• What you will do
Below are records; print only the lines from the line containing "Instruction: Click the" to the end, both included, reproduced exactly and without the pictures.

• Input data
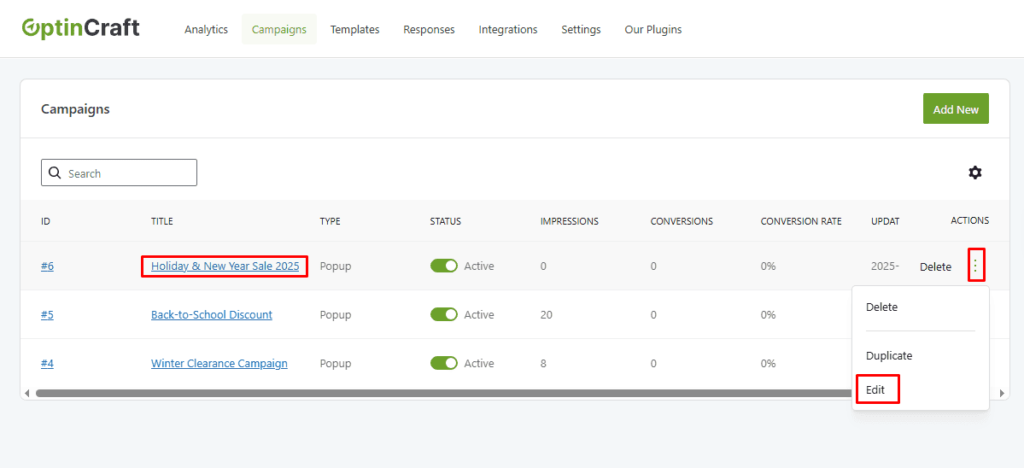Disable the Holiday & New Year Sale toggle

point(443,266)
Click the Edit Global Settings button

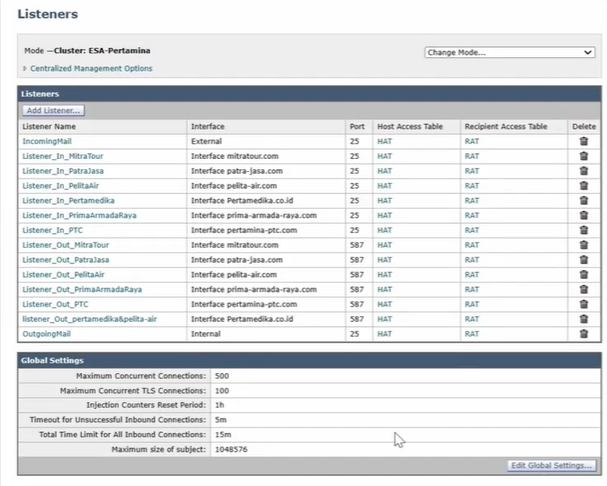coord(551,465)
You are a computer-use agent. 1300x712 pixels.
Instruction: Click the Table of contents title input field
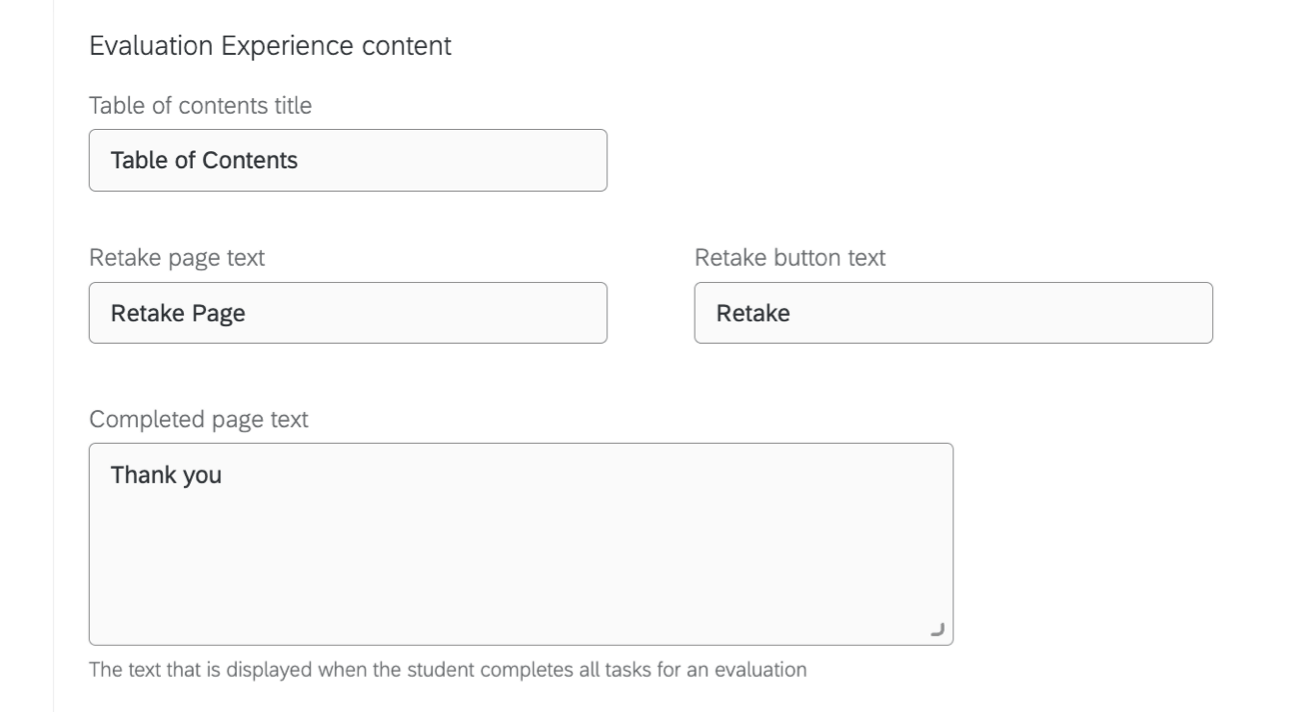(x=347, y=159)
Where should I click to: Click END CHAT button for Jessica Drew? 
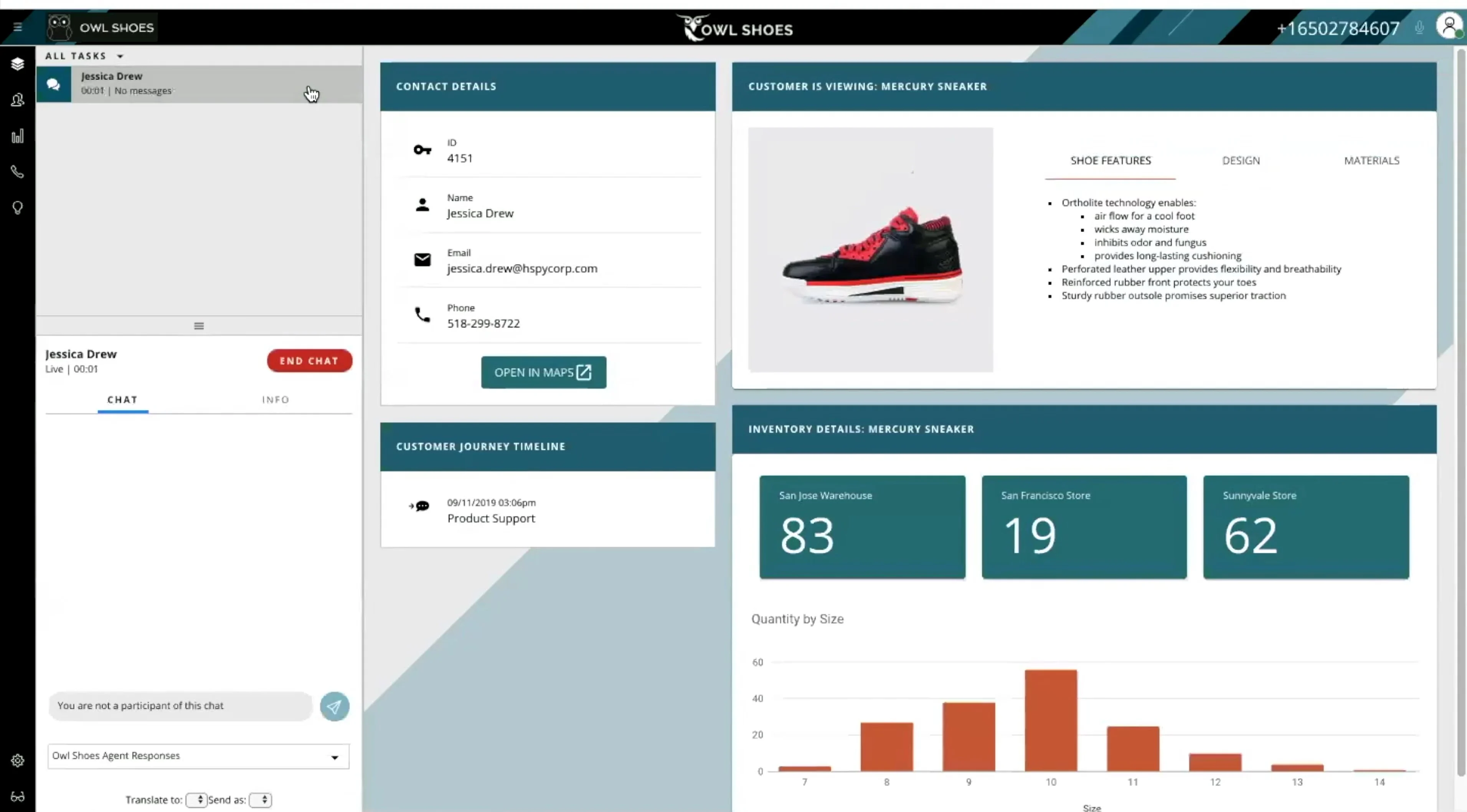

• Solution for this problem
Instruction: Click the Table of contents title input field
(x=347, y=159)
Where should I click to: Click END CHAT button for Jessica Drew? 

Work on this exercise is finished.